Music of the Spheres: A Model for Business Planning Part 1

You can’t do everything. So how do you decide where to put your time and energies?

One challenge I have as a coach is supporting my clients in developing lists of priorities that keep their process moving forward, without overwhelming them.

An inspiring article by John Jantsch called The Logistics of Time suggested an interesting approach. In this article, John explores the idea that every business has three clocks it must attend to: Real Time, Deal Time, and Meal Time. While my thinking has deviated from John’s original premise, the basic idea remains the same: that there are three cycles of different duration in a business. John proposed marketing ‘clocks’: real-time monitoring of the environment; relationship-building, converting, and closing deals; and building the long-term security of your meal-ticket by focusing on the deeper work of  your vision, mission, and values.

I have re-framed the concept as three cycles: the current cycle, the growth cycle, and the deep cycle.

I have a life-long interest in music and acoustics, and I see these three cycles as being like sound waves. In acoustics we look at things like frequency, or oscillations per second, and period, the distance between one peak in the wave and the next.  The two are related. A high musical note has a high frequency  (measured in thousands or even tens of thousands cycles per second), and a short period. A mid-frequency wave  (think alto saxophone, or the middle keys of a piano) has slower oscillations (the middle ‘A’ on a piano is 440 cycles per second) and longer periods. In music the notes described as low, or bass notes, are measured in 10’s of cycles. The lowest sound normally audible to humans is about 20 oscillations per second.
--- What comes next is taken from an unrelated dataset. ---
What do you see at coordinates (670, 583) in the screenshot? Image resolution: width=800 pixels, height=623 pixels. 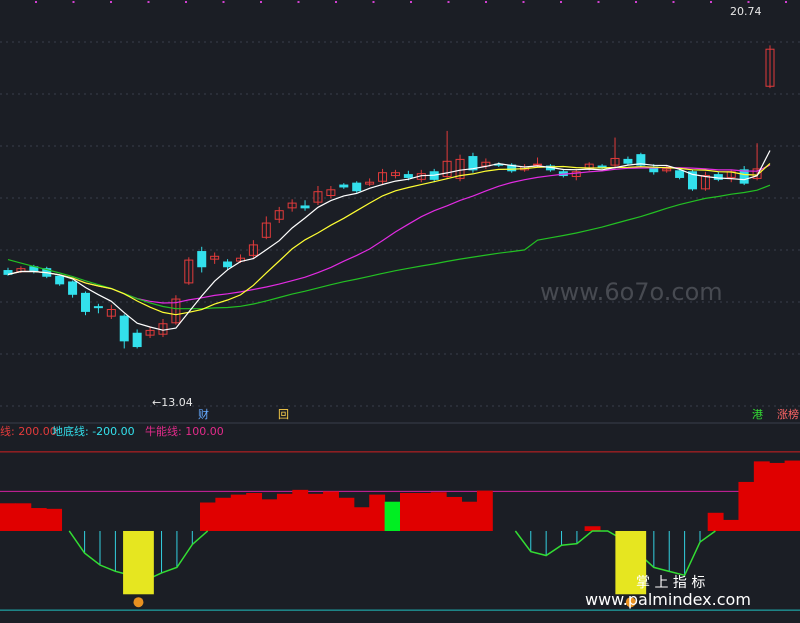 I see `brand-label: 掌 上 指 标` at bounding box center [670, 583].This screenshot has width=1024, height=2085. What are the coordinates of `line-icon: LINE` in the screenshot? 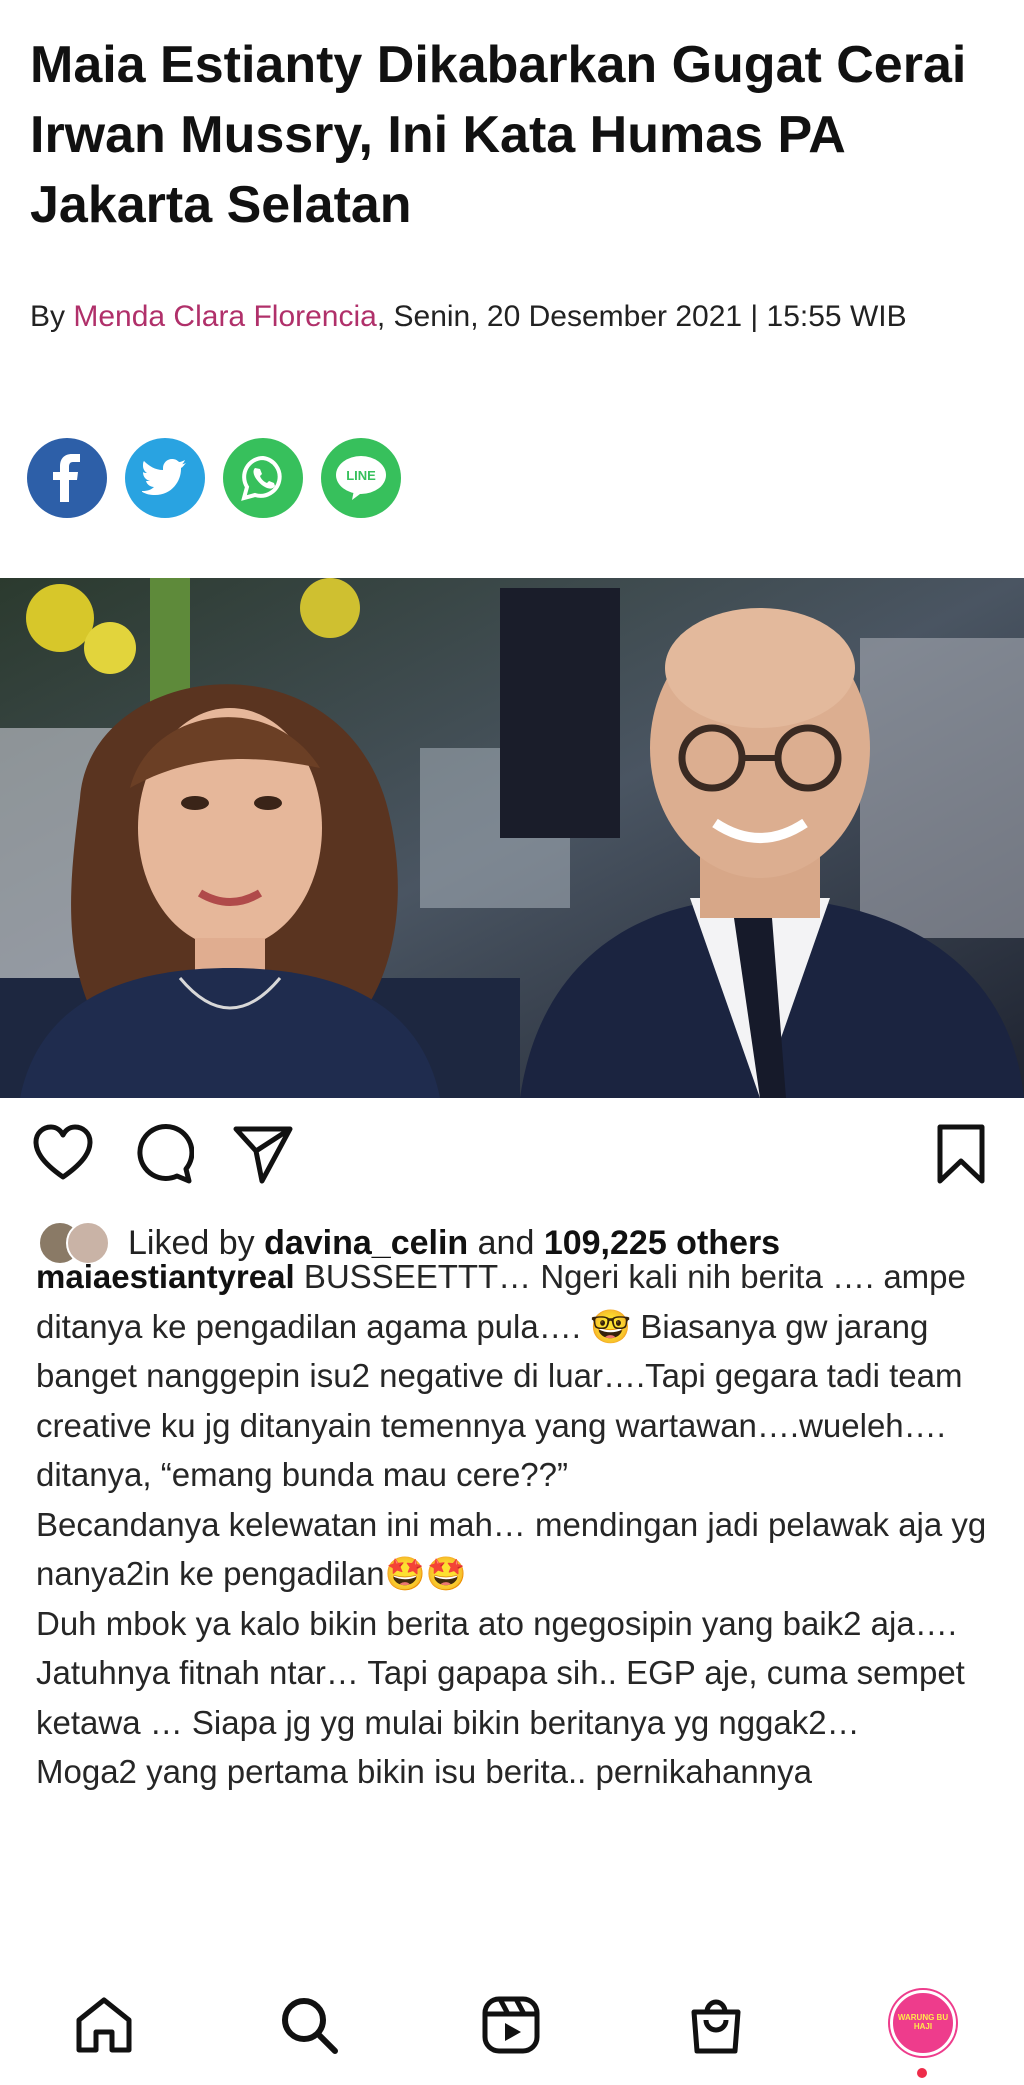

I have applied these cycles to business planning. I think of the frequency as the ‘pitch’ or ‘business’ of the activity, and the period as a measure of how far into the future the planning cycle looks.

  1. The current cycle encompasses those activities that maintain the operation and deliver on products and services already sold. This cycle includes accounting, operations, logistics, human resources. There is a great deal of repetitive, predictable, and reactive activity. This cycle isn’t sexy, but failure to attend to it, to commit time to its maintenance and tuning, means early and catastrophic failure. The ‘period’ for this cycle is very short: somewhere between hourly and monthly.
  2. The growth cycle captures everything that gets the next sale, hires the next employee, or plans for the next equipment upgrade. In this higher-frequency cycle, the focus areas (pricing, networking, promoting, acquiring, evaluating) require more creativity, and imply a greater degree of risk, than the current cycle. The period of the growth cycle is monthly to quarterly.
  3. The deep cycle is about the long, slow, deep building that ensures the sustainability of the business. The period of the deep cycle is between 18 months to 5 years.The deep cycle is about building foundations (the lowest note in a harmony is called the fundamental), and planning for significant new directions in the future. This cycle may contribute nothing to current revenues, but is where great leadership makes the greatest impact. The deep cycle is about imagining and envisioning new markets, new services, new methods of delivery, and sometimes entirely new business models.

When a business assigns the right degree of focus and optimum level of resources to each cycle, it creates a harmony (an idea also introduced by John). The question is: what are the optimum levels of focus and resources required by each cycle? What do you think? Thinking in terms of money, time, and human capital, what level of investment is appropriate to each level?